Historic and projected revenue erosion through loss of exclusivity
Pharma is looking to biotech to restock its pipeline. The trend has been for pharma to focus on late-stage assets that will really move the needle. These later-stage assets are further de-risked and more likely to bring nearer-term rewards. We have seen an uptick in M&A in the first quarter of 2025, including an increase in acquisitions of commercial-stage public companies.
We are heading towards a standoff where pharma still needs to acquire innovation, but the pool of ‘ideal’ profile acquisitions is significantly smaller. This means that pharma may need to go for earlier-stage assets to access big market opportunities or look at smaller market opportunities to stay at later stages.

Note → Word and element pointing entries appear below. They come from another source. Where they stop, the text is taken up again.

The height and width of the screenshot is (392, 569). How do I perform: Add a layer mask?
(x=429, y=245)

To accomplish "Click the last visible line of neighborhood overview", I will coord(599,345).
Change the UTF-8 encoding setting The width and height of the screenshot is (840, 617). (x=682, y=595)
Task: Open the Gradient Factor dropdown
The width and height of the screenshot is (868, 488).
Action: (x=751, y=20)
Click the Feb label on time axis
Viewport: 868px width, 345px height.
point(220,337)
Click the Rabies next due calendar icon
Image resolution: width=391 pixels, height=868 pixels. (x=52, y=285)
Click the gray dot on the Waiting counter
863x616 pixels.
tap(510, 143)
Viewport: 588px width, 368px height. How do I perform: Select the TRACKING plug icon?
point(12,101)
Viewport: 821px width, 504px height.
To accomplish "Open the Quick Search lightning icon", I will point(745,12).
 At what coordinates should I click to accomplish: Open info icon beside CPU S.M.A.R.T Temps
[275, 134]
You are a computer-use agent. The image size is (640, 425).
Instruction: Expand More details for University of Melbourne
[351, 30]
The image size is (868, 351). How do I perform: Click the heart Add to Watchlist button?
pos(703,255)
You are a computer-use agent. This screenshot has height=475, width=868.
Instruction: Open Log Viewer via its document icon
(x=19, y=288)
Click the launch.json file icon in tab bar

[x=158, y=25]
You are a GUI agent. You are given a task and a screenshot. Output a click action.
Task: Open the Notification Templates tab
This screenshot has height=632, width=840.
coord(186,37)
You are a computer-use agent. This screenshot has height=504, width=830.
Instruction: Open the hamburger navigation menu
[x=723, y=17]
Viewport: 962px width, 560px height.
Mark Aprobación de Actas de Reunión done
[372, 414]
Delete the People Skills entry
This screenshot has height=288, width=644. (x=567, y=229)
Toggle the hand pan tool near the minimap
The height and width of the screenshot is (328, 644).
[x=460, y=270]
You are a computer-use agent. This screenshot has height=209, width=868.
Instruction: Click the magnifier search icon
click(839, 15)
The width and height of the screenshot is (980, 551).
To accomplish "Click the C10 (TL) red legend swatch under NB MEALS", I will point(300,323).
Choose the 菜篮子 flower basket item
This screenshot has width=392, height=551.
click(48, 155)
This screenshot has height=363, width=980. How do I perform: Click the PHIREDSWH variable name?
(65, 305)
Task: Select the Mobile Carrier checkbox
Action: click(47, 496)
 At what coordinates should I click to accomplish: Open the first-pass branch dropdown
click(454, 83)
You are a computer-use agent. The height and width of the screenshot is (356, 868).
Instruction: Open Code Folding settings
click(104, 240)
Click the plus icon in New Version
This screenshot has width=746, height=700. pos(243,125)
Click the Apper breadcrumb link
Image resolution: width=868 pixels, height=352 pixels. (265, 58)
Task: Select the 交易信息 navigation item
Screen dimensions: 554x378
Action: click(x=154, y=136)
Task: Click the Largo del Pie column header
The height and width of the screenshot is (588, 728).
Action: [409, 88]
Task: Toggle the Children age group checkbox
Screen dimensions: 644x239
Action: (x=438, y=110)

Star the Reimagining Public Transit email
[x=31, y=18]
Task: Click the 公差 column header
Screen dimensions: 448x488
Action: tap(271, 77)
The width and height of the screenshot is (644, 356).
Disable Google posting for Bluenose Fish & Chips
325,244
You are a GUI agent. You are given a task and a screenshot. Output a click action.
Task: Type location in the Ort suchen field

It’s going to be interesting to see how it shakes out, but my guess is that they’ll do both. Either way, potential M&A activity is another reason for optimism, as it will drive valuations and recycle capital into the sector.
Returning to growth
In summary, it’s a tale of convergent forces paving a slow path out of the bear market, but with these positive drivers being suppressed by political and economic uncertainty.
Firstly, biotech has now largely restructured, leaving us with better companies and better fundamentals. Secondly, pharma needs to spend money to address a looming patent cliff, and this will catalyse
a recovery.
The final piece of the puzzle is the macroeconomic environment. Headwinds that the sector has experienced in the last few years are abating as interest rates decline, but policy uncertainty has stepped
in to delay the recovery.
When this uncertainty finally clears the convergence will be able to complete. When that happens, Syncona will be ready to make the most of it.